Let me end this way. I want to share the most profound experience of hope I’ve had in quite some time. I don’t always share this kind of personal stuff in sermons, but it’s Christmas.
It wasn’t a year-and-a-half ago that the Bishop sent me to pastor a church in North Decatur, Georgia that had seen some tough times. I don’t want to dwell on that, just like I don’t think it’s helpful to wallow in the bad stuff, but neither do I think it is helpful to pretend that tough things don’t happen. The church had seen some tough times. There were 94 people here my first Sunday, including all the kids, which I am pretty sure consisted of Luke and Hadley Ayers and my daughter Emmaline. I did so well that first Sunday with the 94 people that on my second Sunday, there were 81.
You know, you enter that kind of situation and you don’t know how to respond. You want to have hope, you really do, but unless you live with your head in the clouds, you know it isn’t that easy. Pain is real. Heartache is real.
But it just so happened that God had other plans for this place, and God had other plans from me, because I have to tell you I have learned more about hope from a year and a half with you people than I did in the first 30 years of my life. You have to have hope to trudge forward, to not get stuck in those tough times like a boot in thick mud. You have to have hope to say things like, “you know, I’m not sure about that idea, but let’s try it. If it doesn’t work, we’ll try something else.” You have to have hope to believe that God is doing a new thing, even when there are so many messages out there arguing that the church is dying, that we should hang it up now, that nobody cares about loving God, about welcoming all kinds of people into God’s house, about serving those who most need us.

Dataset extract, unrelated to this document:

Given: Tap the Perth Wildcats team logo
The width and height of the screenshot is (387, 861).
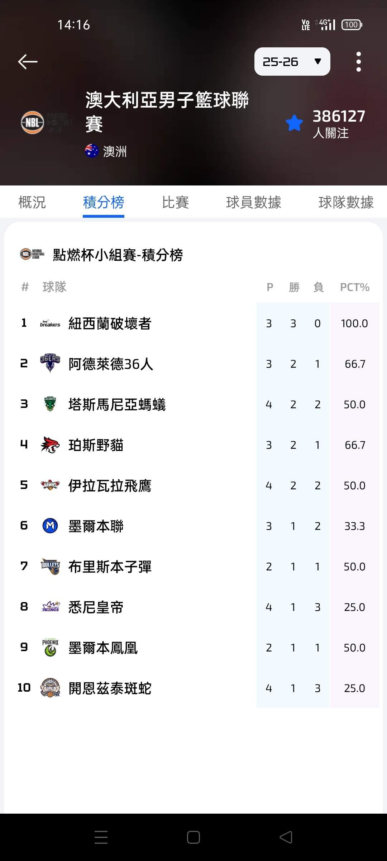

We’ve seen more than fifty people join the church this year. That’s Christmas, folks. And because of your hope and God’s birth here among us, I find myself more excited about the next years in the life of North Decatur United Methodist Church than anything I’ve ever been involved with. And it is all about hope.

Look. This isn’t just a love letter. I guess it is that, but this Christmas, here’s what I can’t get over. If God, in God’s mischievous way, comes to us at Christmas in a manger, can you imagine what God can do with a church? My God, what wonder lies ahead, what incredible things God has left to do, what hope we have been given, as God has shown up to be born in church of all places. Thanks be to God. Amen.